Passage |
-.-.-
So what’s standing in retailers’ way?

Many blame siloe’d backend systems that are not well integrated enough to execute the intricate dance required by a “simple” transaction such as buy online, pickup in store – and oops please switch the size and take back this mobile order return.

But it’s more than that. Retailers’ own technology partners are also standing in the way.

Some of the biggest retail tech brands out there have significant gaps in their solution sets, as well as multiple, overlapping products. The path forward is unclear, so their users turn to systems integrators to pull together the pieces and parts and layer on functions in an attempt to mimic fully omnichannel solutions.

The truth is, legacy software – even knit together to facilitate some omnichannel functions – just isn’t nimble enough for an omnichannel world. Instead, retailers need solutions that provide faster time to value, easy migration and native integration. That is found only in retail cloud solutions built to work seamlessly across channels.

A new blueprint for a new world of retailing



Two of the most important considerations in charting a path to omnichannel are time and money.
-.-.-
Dataset extract |
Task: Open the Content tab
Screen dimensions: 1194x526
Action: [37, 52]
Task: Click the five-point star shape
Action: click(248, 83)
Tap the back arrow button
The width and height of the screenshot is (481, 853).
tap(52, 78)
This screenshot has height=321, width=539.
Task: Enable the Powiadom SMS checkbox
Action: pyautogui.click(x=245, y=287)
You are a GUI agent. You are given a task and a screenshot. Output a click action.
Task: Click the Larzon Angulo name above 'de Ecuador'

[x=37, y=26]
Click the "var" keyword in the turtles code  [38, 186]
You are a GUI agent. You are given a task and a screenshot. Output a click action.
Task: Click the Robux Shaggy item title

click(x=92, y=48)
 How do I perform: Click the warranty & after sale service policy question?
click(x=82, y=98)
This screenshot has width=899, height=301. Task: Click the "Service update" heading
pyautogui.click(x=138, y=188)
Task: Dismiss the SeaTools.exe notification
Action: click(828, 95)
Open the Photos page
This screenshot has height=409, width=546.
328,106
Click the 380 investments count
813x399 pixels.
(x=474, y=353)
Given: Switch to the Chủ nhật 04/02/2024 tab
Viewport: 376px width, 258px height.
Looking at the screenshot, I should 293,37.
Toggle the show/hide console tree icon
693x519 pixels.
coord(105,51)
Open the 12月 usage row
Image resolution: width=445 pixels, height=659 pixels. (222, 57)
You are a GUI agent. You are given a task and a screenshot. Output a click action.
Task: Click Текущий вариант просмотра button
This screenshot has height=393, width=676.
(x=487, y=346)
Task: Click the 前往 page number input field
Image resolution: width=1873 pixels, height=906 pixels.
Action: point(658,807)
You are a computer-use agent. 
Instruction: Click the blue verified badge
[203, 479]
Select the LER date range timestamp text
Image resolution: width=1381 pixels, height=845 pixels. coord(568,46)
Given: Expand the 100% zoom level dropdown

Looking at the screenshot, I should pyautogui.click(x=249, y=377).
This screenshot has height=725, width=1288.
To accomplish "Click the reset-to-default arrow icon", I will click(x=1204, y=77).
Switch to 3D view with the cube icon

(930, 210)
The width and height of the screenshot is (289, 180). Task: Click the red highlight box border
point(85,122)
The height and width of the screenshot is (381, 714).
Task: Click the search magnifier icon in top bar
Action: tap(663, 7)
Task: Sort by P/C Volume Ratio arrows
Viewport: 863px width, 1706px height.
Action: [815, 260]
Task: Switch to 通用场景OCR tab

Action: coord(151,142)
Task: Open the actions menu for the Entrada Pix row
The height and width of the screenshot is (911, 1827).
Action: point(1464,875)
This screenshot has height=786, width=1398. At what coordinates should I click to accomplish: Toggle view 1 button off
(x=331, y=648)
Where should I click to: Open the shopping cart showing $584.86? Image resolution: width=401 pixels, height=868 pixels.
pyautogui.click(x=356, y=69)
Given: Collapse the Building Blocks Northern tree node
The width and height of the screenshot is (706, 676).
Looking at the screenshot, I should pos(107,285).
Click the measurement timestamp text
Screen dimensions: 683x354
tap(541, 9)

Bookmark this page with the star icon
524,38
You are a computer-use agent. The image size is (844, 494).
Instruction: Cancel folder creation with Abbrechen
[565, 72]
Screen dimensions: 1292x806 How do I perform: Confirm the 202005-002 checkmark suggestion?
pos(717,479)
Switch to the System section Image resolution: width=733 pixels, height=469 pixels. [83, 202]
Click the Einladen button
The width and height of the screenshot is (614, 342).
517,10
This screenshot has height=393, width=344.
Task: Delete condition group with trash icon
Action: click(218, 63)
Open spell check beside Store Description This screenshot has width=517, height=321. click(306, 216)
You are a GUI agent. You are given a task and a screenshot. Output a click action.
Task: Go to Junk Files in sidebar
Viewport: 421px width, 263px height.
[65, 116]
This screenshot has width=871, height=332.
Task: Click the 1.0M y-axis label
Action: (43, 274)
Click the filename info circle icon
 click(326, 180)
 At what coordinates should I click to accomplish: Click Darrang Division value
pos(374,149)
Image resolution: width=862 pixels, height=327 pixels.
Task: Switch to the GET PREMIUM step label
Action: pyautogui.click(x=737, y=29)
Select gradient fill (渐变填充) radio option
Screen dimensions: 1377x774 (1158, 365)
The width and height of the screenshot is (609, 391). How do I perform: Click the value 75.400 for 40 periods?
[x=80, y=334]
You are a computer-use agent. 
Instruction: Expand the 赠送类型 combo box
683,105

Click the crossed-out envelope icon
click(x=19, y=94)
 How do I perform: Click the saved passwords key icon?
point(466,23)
-.-.-
What to work on |
A - According to the passage on omnichannel retail, what three things do retailers need from solutions in place of legacy software?
B - Write the next few sentences of the passage on omnichannel retail, picking up after its final sentence.

Results for each task |
A - Faster time to value, easy migration and native integration.

B -
Time: The average cloud project takes six to nine months. Trying to achieve omnichannel functionality by layering on top of multiple disparate legacy solutions takes at least double that time: 12 to 18 months. Speed to value is vitally important as consumers’ omnichannel expectations evolve at lightning speed. It’s hard to think of a retail category in which it will still be okay to operate siloe’d channels in 2019.

Money: The CIO of one US big box retailer estimated that for every $1m they spend on multivendor software, they spend 20 to 30 times more on integrating that software into their omnichannel platform. So if the CIO wants to purchase a $3 million solution, the board must approve $63m or more. The vast majority of this spend goes towards making sure that omnichannel journeys can work and scale through the disconnected assets. And this problem isn’t static, it changes and expands as the vendors update their solutions and become less friendly in multivendor environments.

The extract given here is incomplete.